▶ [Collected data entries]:
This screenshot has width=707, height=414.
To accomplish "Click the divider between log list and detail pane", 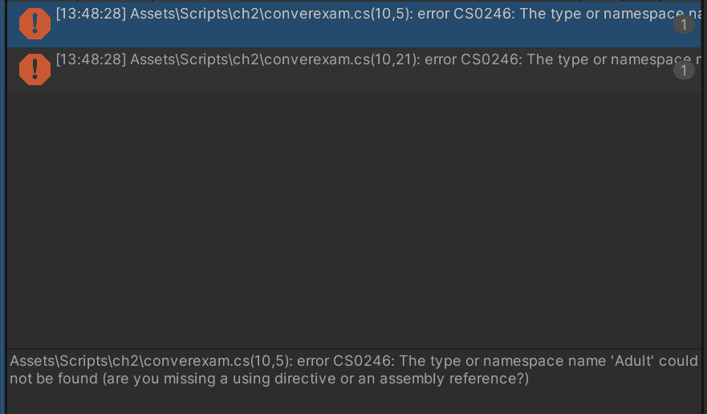I will coord(353,349).
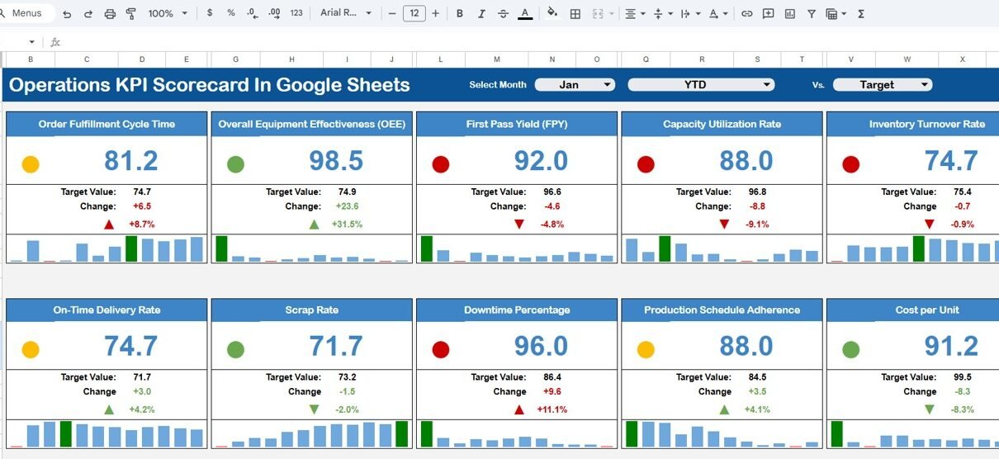Viewport: 999px width, 459px height.
Task: Insert a chart using the chart icon
Action: 790,14
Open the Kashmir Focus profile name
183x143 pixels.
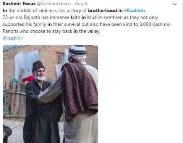(x=19, y=4)
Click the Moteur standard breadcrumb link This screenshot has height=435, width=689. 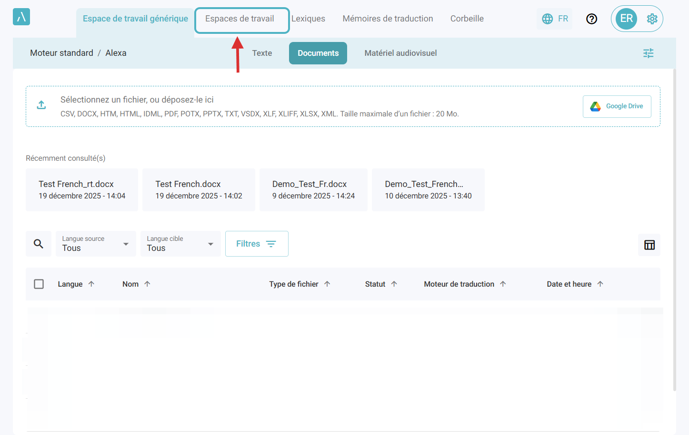point(61,53)
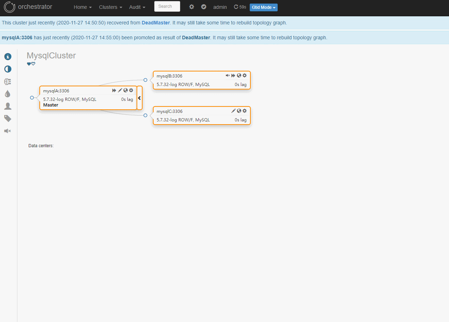Follow the DeadMaster link in the first alert

(156, 23)
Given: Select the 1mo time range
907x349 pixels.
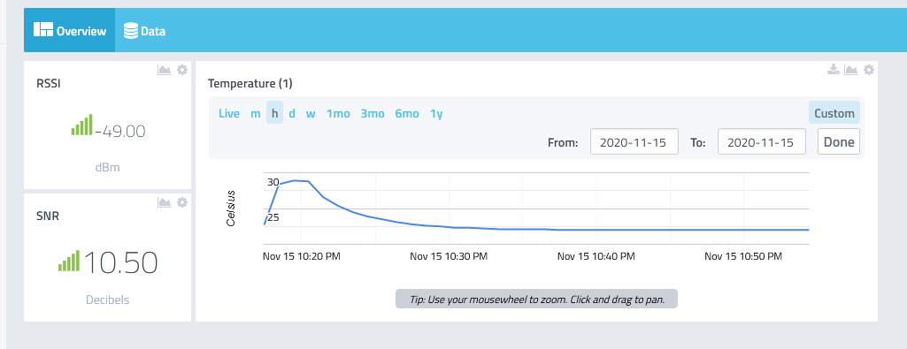Looking at the screenshot, I should (338, 113).
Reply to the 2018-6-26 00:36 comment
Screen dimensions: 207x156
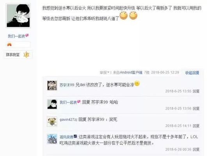(196, 149)
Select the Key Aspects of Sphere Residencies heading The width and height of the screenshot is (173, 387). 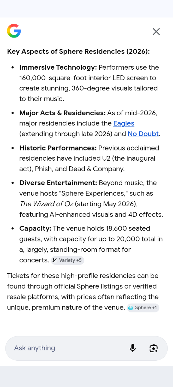click(78, 52)
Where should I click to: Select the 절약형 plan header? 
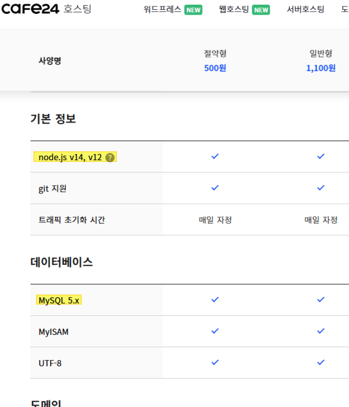click(x=215, y=54)
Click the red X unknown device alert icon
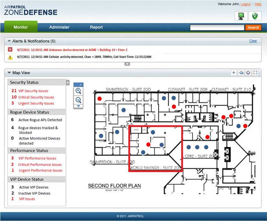 click(x=10, y=50)
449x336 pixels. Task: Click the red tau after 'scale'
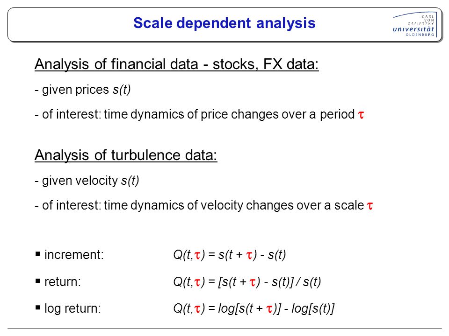click(369, 206)
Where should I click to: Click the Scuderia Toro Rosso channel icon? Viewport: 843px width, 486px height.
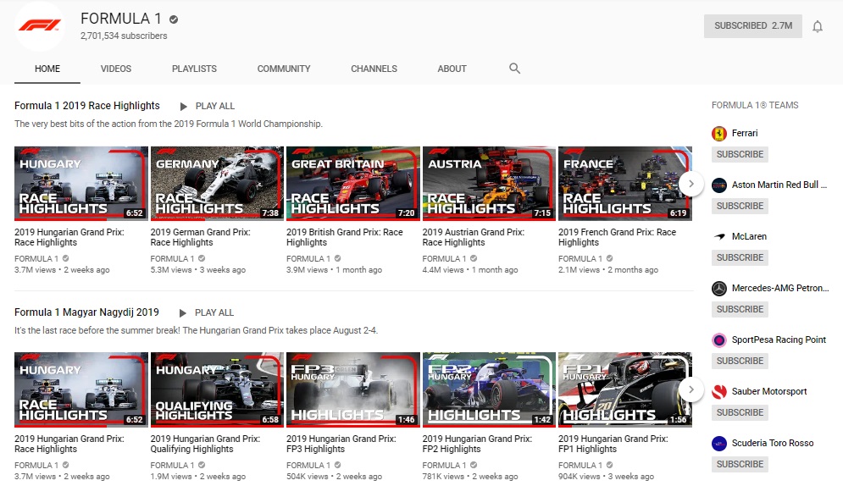click(719, 444)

▶ [Exercise directions]: Extract only the lines from the line containing "449x336 pixels. Task: Click" through the final line of the records; keep both ends and drop every picture.

▶ [Exercise response]:
449x336 pixels. Task: Click the red tau after 'scale'
click(369, 206)
Where should I click to: Click the Scuderia Toro Rosso channel icon? Viewport: 843px width, 486px height.
click(719, 444)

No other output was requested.